Get Low is based on a true, unlikely story that has become the stuff of legend. Felix "Bush" Breazeale was a Tennessee farmer who, in 1938, made headlines when he decided to have a funeral party while he was still alive to enjoy it. Thousands attended. Life Magazine covered the event.

In the hands of Aaron Schneider, a cinematographer directing his first feature, and screenwriters Chris Provenzano and C. Gaby Mitchell, Get Low is part backwoods tall tale, part solemn tale of redemption, part low-key comedy, and part mystery.

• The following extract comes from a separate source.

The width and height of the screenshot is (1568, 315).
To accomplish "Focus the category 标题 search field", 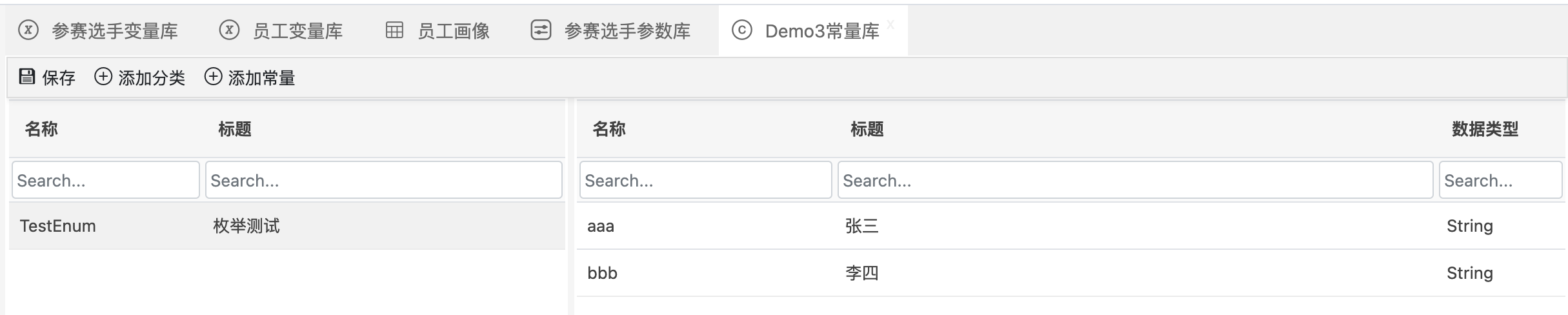I will (383, 180).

Bush lives in a rustic log cabin in the woods, with only his mule Gracie for company. He's feared by the locals who take seriously his threat to shoot trespassers. He's a mysterious bogeyman about whom little is known. When he receives news that an old acquaintance has died, it gives him something to think about. He decides to throw himself a funeral party, and invites the entire county to come and tell their stories about him. He finds a desperate funeral parlor director named Frank Quinn (Bill Murray), who is happy to take Bush's "hermit money" and throw him a grand soiree. Quinn and his assistant Buddy (Lucas Black) become Bush's party planners, publicity agents, stylists, and chauffeurs, but not his confidants. Bush keeps his motives close to his vest, even with Mattie (Sissy Spacek), an old flame who knew him before he was a secretive loner. As the story unfolds, the mystery deepens, but it becomes apparent that Bush has his own story to tell, and he's looking for a way to tell it. In his pre-death, Bush leaves his solitude, and rejoins the community -- the life -- he so long shunned. 

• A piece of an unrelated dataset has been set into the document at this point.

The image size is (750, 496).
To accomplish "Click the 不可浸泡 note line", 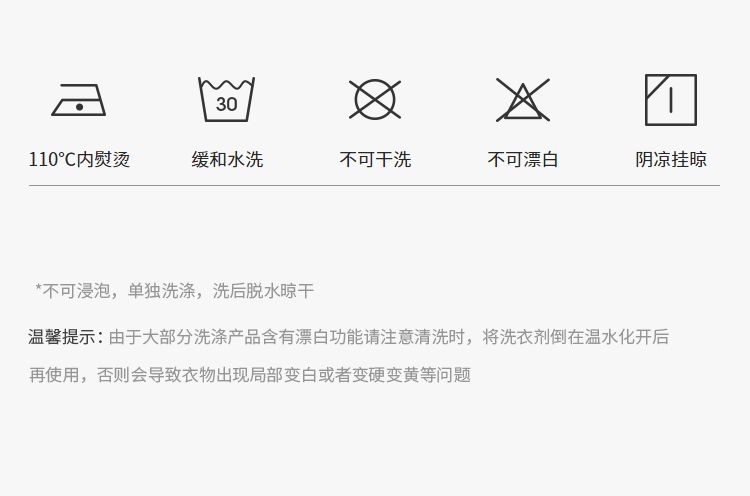I will pyautogui.click(x=175, y=290).
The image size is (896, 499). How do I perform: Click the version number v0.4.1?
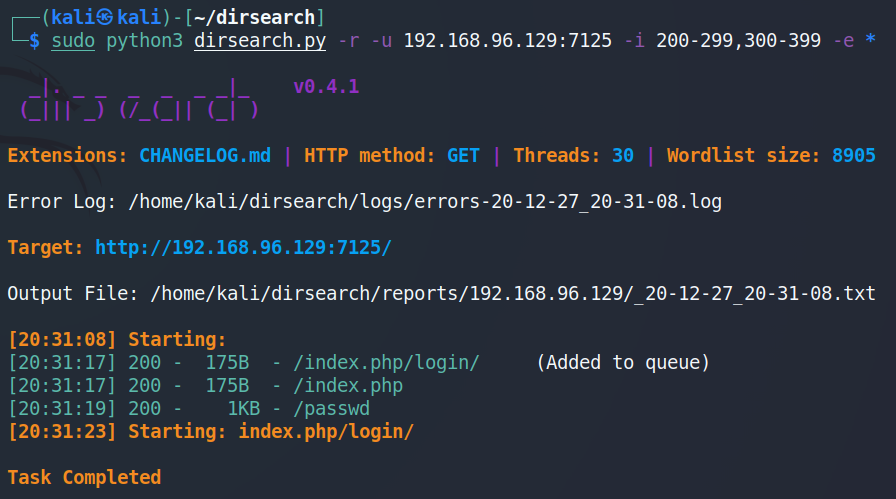coord(326,87)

Get Low is unexpectedly offbeat, charming, and funny as it meanders along towards a sentimental and not entirely unexpected conclusion, dropping numerous hints along the way of the coming revelation, of a distant tragedy, and a lost love, and Bush's redemption. The performances by Duvall and Murray save the movie from mawkishness -- both men bring ornery, lively wit to their characters. Duvall is fascinating as Bush, a man of few but carefully chosen words. Duvall teases out the quirky, twinkling sense of humor, the deep old hurt, and the emotional volatility behind the ZZ Top beard. Even though the movie can't help but telegraph, well in advance, where it's going, Duvall makes Bush a character who is captivating enough to make it worth following him. Murray is dodgy and sly as ever -- Quinn is almost as mysterious as Bush, and to the very end, it's impossible to know if he's on the level, or up to no good. Both men bring an acerbic edge, and a measure of authenticity and richly human complexity to their performances, which elevate the movie and pull it back from its occasional cornball tendencies.